问题
I am trying to make a program that will scrape the text off of a screenshot using tesseract and python, and am having no issue getting one piece of it, however some text is lighter colored and is not being picked up by tesseract. Below is an example of a picture I am using:
I am am to get the text at the top of the picture, but not the 3 options below.
Here is the code I am using for grabbing the text
result = pytesseract.image_to_string(
screen, config="load_system_dawg=0 load_freq_dawg=0")
print("below is the total value scraped by the tesseract")
print(result)
# Split up newlines until we have our question and answers
parts = result.split("\n\n")
question = parts.pop(0).replace("\n", " ")
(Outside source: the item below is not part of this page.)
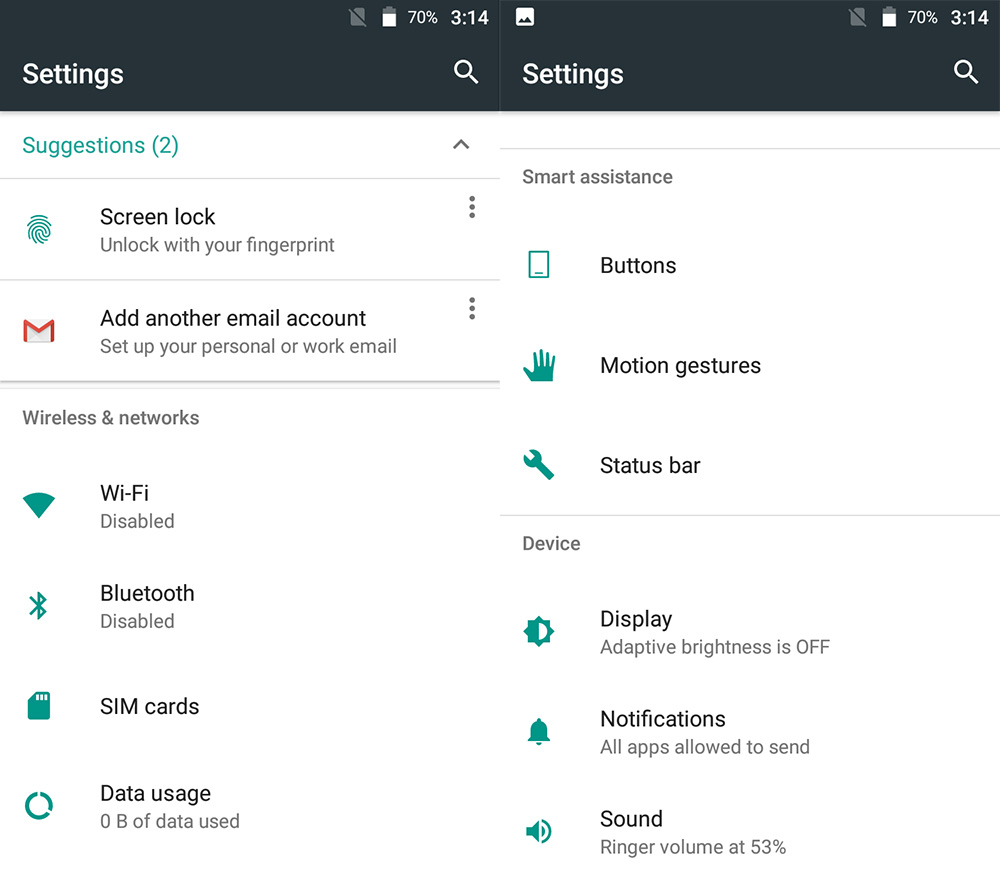Tap the Gmail icon for email account

tap(39, 330)
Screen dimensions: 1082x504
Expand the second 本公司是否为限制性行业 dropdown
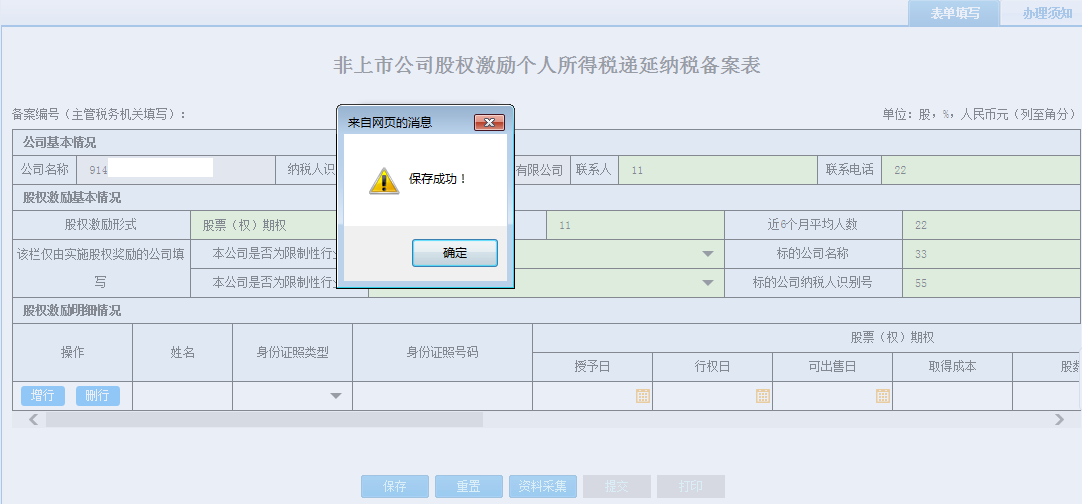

q_terms = question.split(" ")
q_terms = list(filter(lambda t: t not in stop, q_terms))
q_terms = set(q_terms)
parts = "\n".join(parts)
parts = parts.split("\n")
answers = list(filter(lambda p: len(p) > 0, parts))
I when I have plain text in black without a colored background I can get the answers
array to be populated by the 3 below options, however not in this case. Is there any way I can go about fixing this?
回答1:
You're missing binarization, or thresholding step.
In your case you can simply apply binary threshold on grayscale image.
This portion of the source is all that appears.